Well I initially discovered the slowness of the cache when benchmarking my current nginx / openresty setup vs. a caddy rewrite. All was splendid and Caddy was either on par or faster, until it came to serving data from S3 with a cache layer in front of it. With cache, it managed 15-18k requests per second in openresty, but merely ~3500 requests per second in Caddy. Raw S3 requests against a local S3 server (s3proxy) without cache in Caddy were much faster than caching them too, caddy-fs-s3 module managed ~6k requests per second, and s3-proxy module managed 10-12k requests per second. And before someome says it, I know that non-local requests (like those done in production) would be much slower, this doesn't excuse the cache being 5x slower than its nginx counterpart though. The production site is expected to have a high rate of requests for smaller files (thumbnails), so having a 5x slower cache would be a deal breaker.
I wondered whether or not the slowdown was somehow the fault of my bad configuration, so I distilled it to the test case above, which clearly shows the caching module being at fault.

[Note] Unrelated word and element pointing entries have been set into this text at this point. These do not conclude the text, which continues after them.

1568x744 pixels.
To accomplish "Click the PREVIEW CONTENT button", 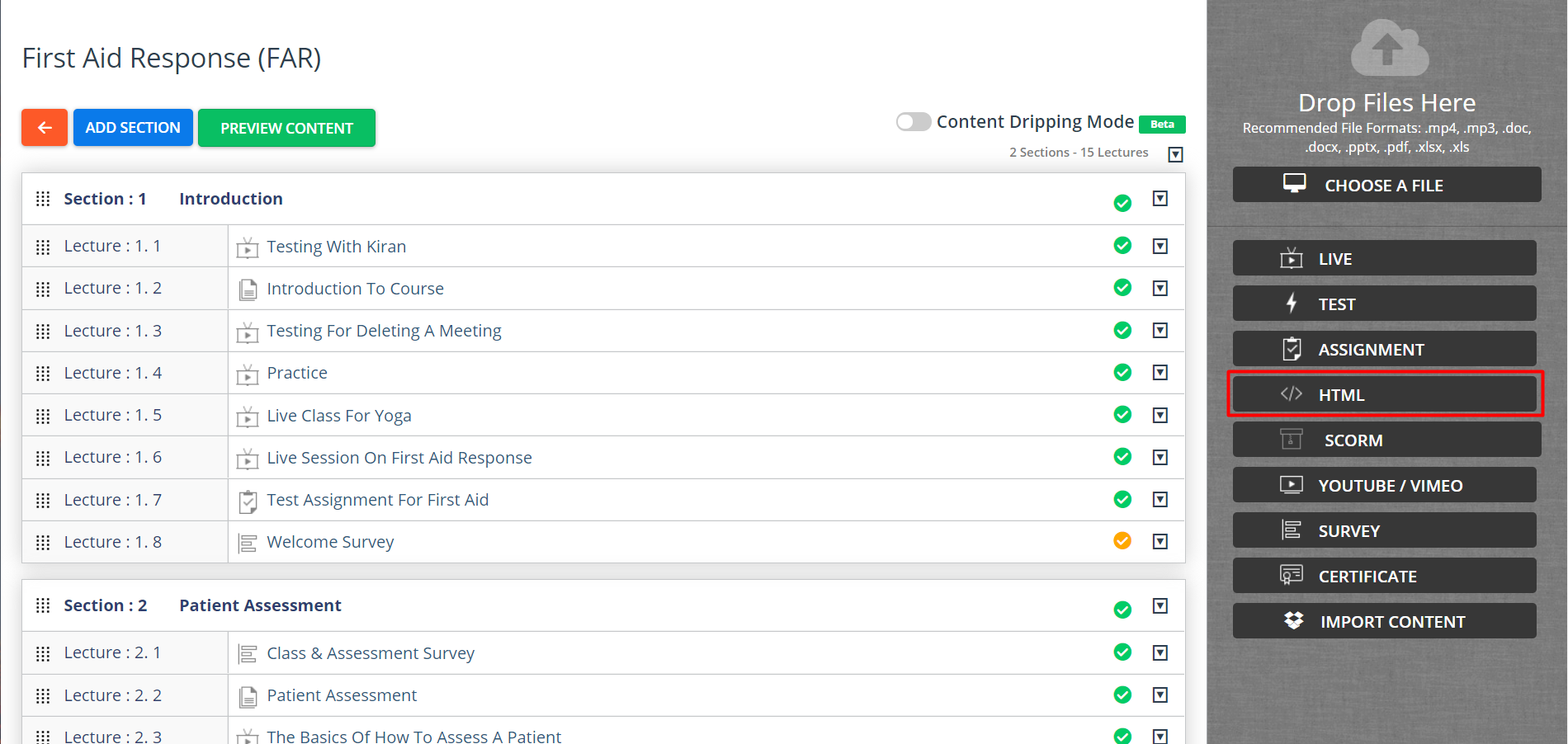I will tap(286, 128).
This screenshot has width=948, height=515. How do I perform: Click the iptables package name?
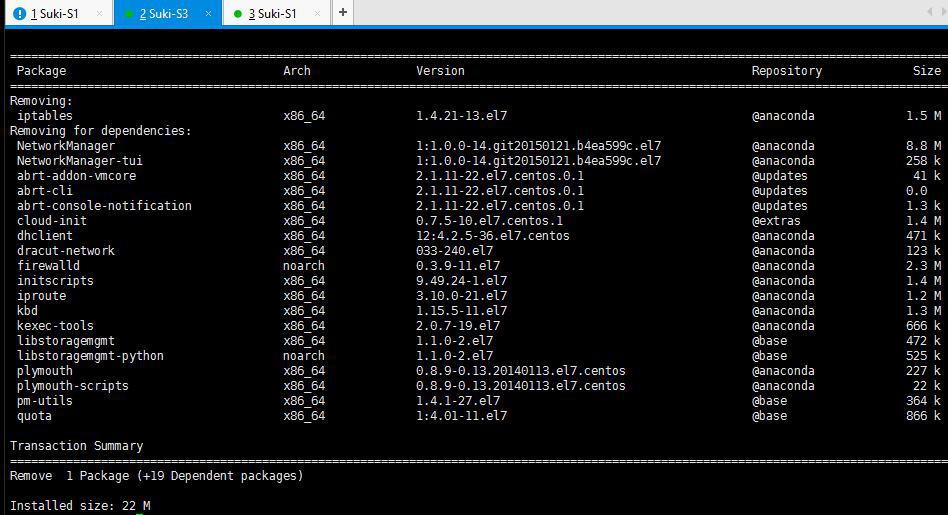[x=44, y=116]
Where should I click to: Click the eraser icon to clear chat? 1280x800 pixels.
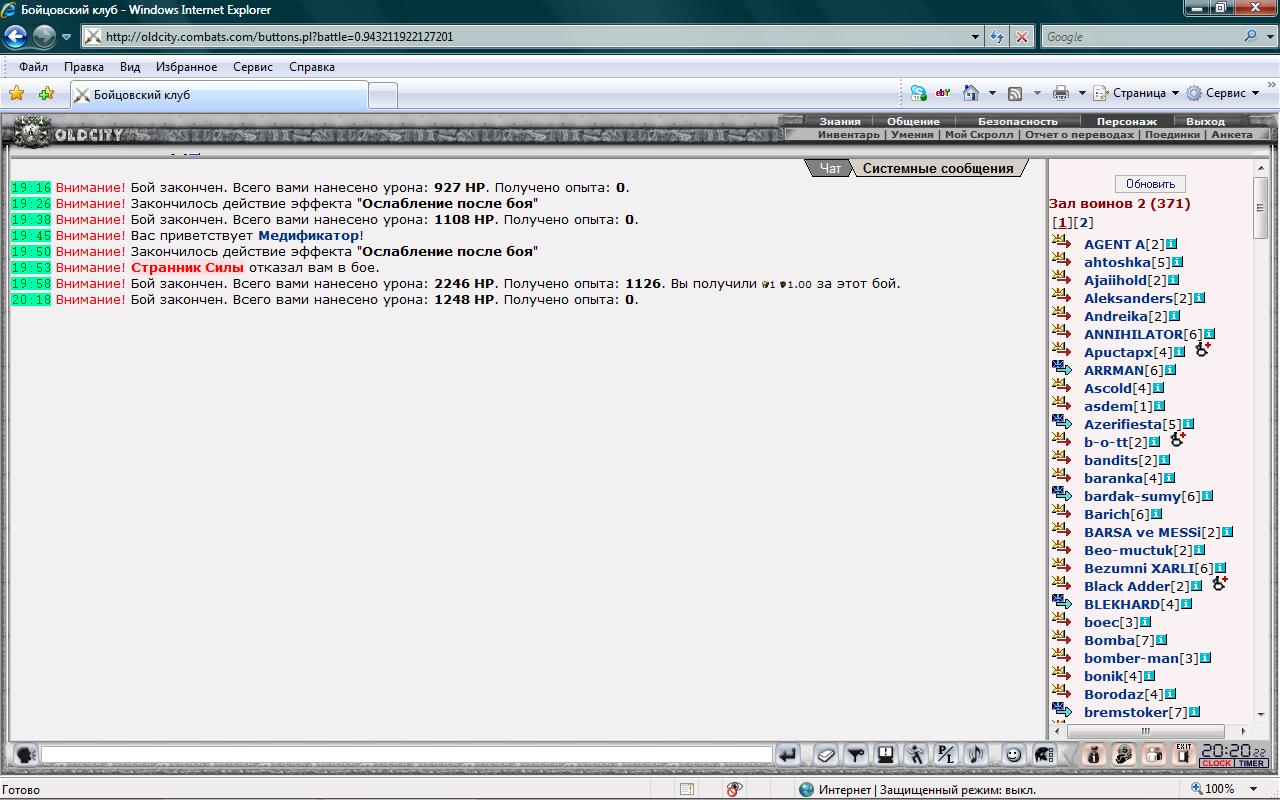[x=825, y=755]
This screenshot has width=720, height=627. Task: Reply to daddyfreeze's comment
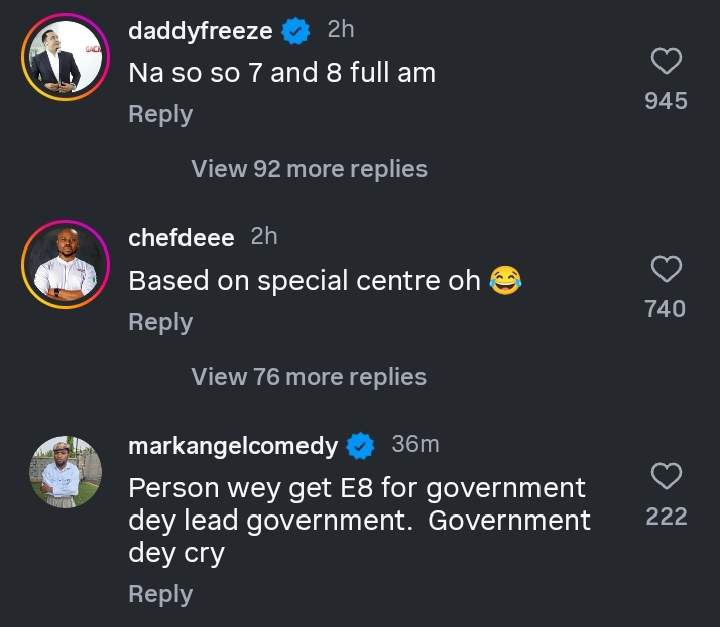pyautogui.click(x=160, y=115)
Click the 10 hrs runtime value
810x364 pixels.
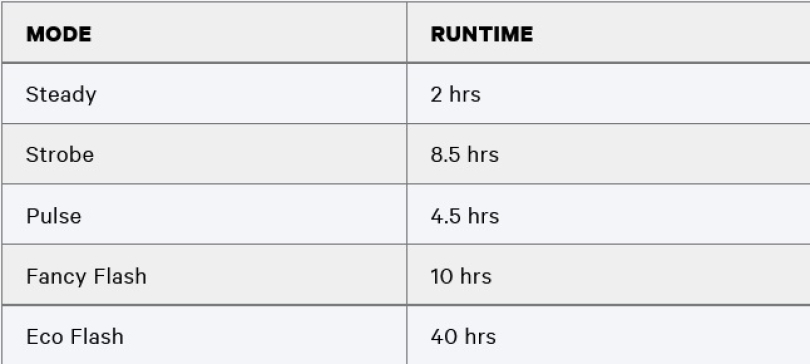461,277
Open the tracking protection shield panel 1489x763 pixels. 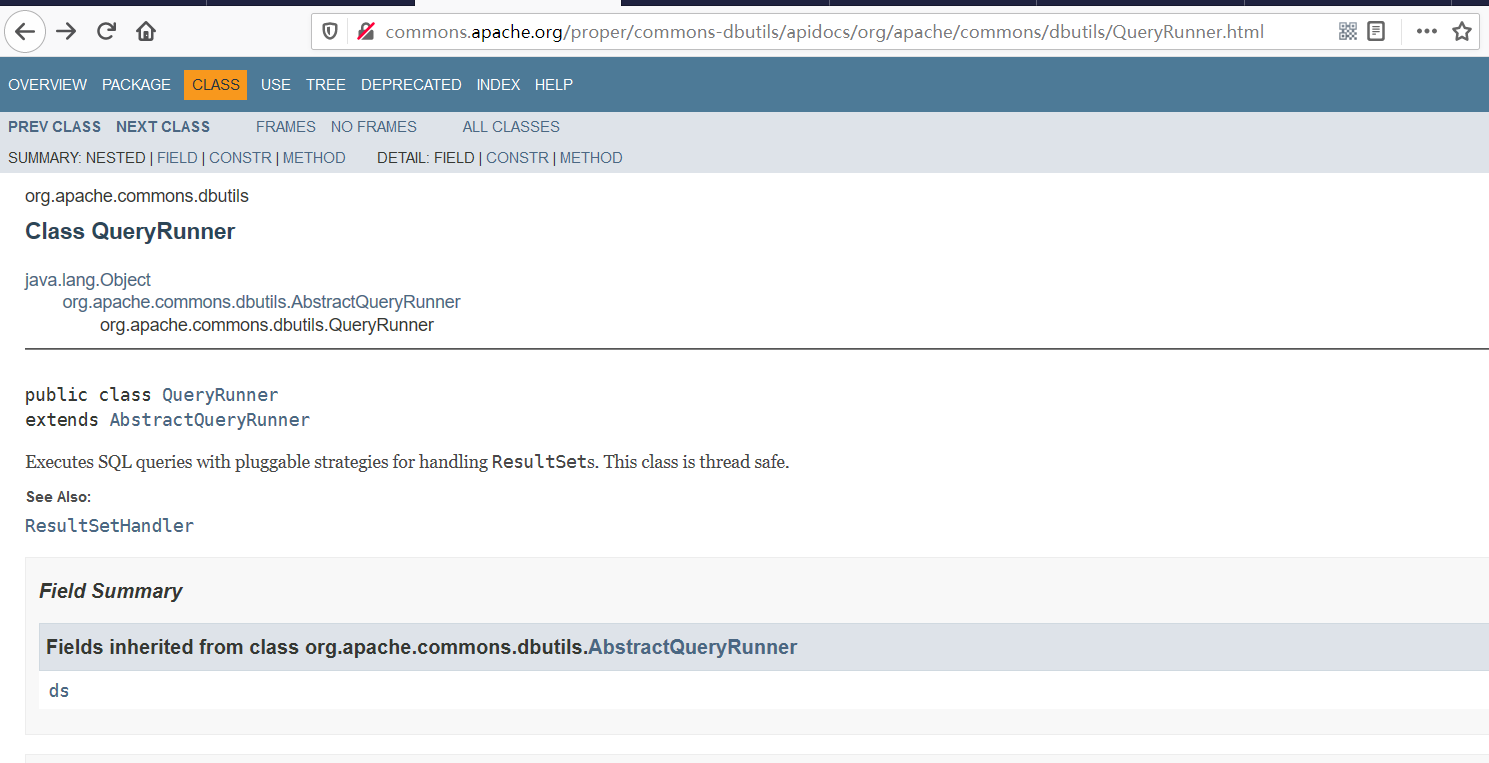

I completely agree with this. I don’t know what exactly the developers did wrong, but the performance is ridiculously bad. It feels like there’s some serious underlying issue. I tried different versions and storages, even in-memory ones like Otter and Redis, and the RPS is so low it just doesn’t make sense. But it’s really happening. It’s surprising that people are still using a plugin that clearly doesn’t work as it should.
Understandable, and well, this is an open source project, we invite you to help solve the problem, or your money back :+1:
Hello @Pepsi1917, PRs to improve performances are welcome.